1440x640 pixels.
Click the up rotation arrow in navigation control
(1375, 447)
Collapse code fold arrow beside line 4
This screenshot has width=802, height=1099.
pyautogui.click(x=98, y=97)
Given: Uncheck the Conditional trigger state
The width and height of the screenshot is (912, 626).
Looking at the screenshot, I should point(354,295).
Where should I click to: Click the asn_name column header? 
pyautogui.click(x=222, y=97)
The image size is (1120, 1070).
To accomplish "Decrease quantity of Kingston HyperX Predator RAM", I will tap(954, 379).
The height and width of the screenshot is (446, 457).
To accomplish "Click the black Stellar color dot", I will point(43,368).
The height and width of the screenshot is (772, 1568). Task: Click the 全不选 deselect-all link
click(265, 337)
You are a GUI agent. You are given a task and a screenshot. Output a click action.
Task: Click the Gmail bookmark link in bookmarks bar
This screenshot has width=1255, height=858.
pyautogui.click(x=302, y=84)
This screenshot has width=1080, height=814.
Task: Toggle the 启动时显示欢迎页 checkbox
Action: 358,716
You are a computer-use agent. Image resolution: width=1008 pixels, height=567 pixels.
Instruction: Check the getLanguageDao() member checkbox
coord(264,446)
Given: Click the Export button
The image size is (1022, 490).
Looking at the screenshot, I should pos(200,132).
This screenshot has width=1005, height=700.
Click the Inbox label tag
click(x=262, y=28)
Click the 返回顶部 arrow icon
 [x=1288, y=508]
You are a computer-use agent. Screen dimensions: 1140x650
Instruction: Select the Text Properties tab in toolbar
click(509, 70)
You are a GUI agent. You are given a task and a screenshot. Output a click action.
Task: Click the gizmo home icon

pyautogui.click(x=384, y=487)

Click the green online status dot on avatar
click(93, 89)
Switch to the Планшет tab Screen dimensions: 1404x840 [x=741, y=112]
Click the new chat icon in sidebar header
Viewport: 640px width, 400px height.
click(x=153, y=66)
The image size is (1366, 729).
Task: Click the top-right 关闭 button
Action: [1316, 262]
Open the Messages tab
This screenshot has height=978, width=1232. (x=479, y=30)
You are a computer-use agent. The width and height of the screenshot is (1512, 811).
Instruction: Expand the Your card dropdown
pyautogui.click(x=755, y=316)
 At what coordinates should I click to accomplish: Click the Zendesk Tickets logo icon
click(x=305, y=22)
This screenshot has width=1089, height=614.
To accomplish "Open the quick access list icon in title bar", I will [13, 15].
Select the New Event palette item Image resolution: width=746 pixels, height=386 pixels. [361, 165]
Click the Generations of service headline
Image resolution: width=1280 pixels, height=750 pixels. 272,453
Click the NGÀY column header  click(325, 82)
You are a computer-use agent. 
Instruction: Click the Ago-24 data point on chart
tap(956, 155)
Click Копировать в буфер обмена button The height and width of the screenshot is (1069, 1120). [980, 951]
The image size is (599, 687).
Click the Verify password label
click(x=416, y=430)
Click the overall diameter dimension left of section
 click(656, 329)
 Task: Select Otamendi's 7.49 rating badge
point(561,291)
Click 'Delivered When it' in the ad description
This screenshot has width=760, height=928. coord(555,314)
* * * *
Prompt :: Each line from the line holding "The image size is (599, 687)." through the end of the material above is to be printed exactly, both ends included, and no other line is to appear.

Completed task ::
The image size is (599, 687).
Click the Verify password label
click(x=416, y=430)
Click the overall diameter dimension left of section
 click(656, 329)
 Task: Select Otamendi's 7.49 rating badge
point(561,291)
Click 'Delivered When it' in the ad description
This screenshot has width=760, height=928. coord(555,314)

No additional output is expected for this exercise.